L’ensemble des dispositions contenues par les lois de 1994 s’organise autour de trois grands corpus juridiques : le premier, en ce qu’il énonce les droits fondamentaux de la personne au regard de son corps, a été intégré dans le Code civil aux articles 16-1 à 16-9 (loi n° 94-653) ; le deuxième, constitué de règles spécifiques autorisant le don et l’utilisation d’éléments biologiques ainsi que réglementant les techniques d’assistance médicale à la procréation et de diagnostic prénatal (loi n° 94-654), a été inséré dans le Code de la santé publique ; tandis que le troisième, relatif au traitement des données nominatives de santé, c’est-à-dire des informations produites dans le cadre des recherches biomédicales et génétiques, modifie la loi n° 78-17 du 6 janvier 1978 relative à l’informatique, aux fichiers et aux libertés.
 
L’article 21 de la loi n° 94-654 prévoyait qu’elle devait faire l’objet d’un nouvel examen par le Parlement, après une évaluation de son application par l’Office parlementaire d’évaluation des choix scientifiques et technologiques, dans un délai maximum de cinq ans après son entrée en vigueur.

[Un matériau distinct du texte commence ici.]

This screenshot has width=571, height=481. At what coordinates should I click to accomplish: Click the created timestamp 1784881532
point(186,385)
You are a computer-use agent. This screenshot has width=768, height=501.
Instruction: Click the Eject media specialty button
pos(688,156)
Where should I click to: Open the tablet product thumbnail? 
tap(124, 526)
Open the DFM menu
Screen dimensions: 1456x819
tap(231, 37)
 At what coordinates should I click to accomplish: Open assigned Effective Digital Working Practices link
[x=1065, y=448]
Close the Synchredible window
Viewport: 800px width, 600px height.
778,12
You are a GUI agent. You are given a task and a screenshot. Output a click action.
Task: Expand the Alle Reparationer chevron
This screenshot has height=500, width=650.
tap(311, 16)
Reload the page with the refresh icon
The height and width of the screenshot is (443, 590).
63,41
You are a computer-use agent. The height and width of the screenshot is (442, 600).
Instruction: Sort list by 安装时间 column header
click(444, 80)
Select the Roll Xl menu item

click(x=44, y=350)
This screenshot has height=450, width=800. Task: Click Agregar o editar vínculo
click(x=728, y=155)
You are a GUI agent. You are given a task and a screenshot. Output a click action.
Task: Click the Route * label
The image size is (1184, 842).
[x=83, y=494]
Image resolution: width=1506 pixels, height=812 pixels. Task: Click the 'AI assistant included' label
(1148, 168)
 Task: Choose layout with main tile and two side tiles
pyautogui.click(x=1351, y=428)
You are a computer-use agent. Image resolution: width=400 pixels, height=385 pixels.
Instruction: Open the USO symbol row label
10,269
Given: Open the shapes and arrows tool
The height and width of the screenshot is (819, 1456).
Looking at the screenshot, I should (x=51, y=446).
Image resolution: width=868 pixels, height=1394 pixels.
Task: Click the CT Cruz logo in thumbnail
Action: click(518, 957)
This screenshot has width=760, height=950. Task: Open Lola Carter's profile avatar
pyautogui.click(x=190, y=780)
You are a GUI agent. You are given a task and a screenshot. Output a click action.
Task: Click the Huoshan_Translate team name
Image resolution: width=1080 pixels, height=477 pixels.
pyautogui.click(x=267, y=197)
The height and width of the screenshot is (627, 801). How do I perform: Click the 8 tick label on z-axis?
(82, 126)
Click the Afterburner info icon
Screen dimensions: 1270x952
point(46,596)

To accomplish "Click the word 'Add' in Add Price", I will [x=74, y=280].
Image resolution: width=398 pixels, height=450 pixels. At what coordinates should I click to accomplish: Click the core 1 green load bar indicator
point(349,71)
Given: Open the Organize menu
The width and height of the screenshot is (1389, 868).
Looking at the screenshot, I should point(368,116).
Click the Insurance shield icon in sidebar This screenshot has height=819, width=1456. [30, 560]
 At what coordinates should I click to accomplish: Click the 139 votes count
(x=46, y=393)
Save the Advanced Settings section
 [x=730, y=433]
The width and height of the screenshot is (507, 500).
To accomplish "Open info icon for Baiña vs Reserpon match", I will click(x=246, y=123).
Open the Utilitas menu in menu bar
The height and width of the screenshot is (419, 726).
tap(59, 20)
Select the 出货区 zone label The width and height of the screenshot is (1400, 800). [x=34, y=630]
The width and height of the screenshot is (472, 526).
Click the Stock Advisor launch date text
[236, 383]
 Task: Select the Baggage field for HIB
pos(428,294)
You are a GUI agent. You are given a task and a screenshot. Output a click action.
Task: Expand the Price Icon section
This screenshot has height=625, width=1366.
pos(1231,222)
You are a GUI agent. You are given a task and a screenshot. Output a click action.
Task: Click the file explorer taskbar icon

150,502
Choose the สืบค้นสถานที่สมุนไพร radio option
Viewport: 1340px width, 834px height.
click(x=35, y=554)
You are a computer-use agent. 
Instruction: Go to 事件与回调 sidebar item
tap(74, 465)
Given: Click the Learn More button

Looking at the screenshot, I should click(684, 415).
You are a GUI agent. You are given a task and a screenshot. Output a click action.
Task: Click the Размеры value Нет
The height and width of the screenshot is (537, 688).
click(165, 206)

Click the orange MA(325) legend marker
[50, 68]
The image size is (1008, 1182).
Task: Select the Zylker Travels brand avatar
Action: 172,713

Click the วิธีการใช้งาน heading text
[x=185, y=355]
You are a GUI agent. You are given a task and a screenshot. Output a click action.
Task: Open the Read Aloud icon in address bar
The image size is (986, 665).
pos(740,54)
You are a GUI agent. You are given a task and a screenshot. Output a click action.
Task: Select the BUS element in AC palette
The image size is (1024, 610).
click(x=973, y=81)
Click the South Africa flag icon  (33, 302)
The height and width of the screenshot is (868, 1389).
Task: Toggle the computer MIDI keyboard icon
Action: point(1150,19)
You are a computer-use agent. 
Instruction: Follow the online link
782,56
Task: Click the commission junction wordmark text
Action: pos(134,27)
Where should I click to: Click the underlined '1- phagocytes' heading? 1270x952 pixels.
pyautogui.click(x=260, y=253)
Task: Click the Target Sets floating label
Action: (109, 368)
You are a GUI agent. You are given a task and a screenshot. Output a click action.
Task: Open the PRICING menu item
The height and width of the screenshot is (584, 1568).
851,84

Le 29 juillet 2004, le Conseil constitutionnel rejeta deux recours contre le projet. Le texte définitif fut adopté par les deux chambres le 8 juillet 2004 et promulgué le 6 août 2004 (loi n° 2004-800). Cette première loi de révision couvre une large partie du domaine médical, dépassant largement le domaine de révision prévu en 1994.
La loi du 6 août 2004, comme celle du 29 juillet 1994, prévoyait son réexamen dans un délai de cinq ans. Le retard fut cependant moins important qu’en 1994, puisque la loi portant révision de celle du 6 août 2004 fut promulguée le 7 juillet 2011. Cette dernière loi, à rebours de celle qui l’a précédée, ne modifie aucun des grands principes relatifs au corps humain et elle ne traduit aucun des grands changements attendus, ce qui lui valut en son époque le qualificatif de « petite loi ».
Le législateur de 2011 s’est néanmoins soucié de garder ouvert le débat bioéthique, en prévoyant que la loi devra faire l’objet d’un nouvel examen dans un délai maximal de sept ans après son entrée en vigueur.
 
Le débat sur la prochaine révision de la loi relative à la bioéthique va donc s’ouvrir d’ici quelques mois. Dans ce cadre, l’Espace éthique présentera, dès à présent, de façon régulière, des textes informatifs, des articles de réflexion et d’opinion qui s’étendront à l’ensemble des secteurs déjà couverts par la loi et à d’autres, auxquels elle s’ouvrira peut-être. La prochaine loi sera-t-elle une « grande loi »? Nul ne peut encore le dire. Mais elle se fera avec la participation des citoyens.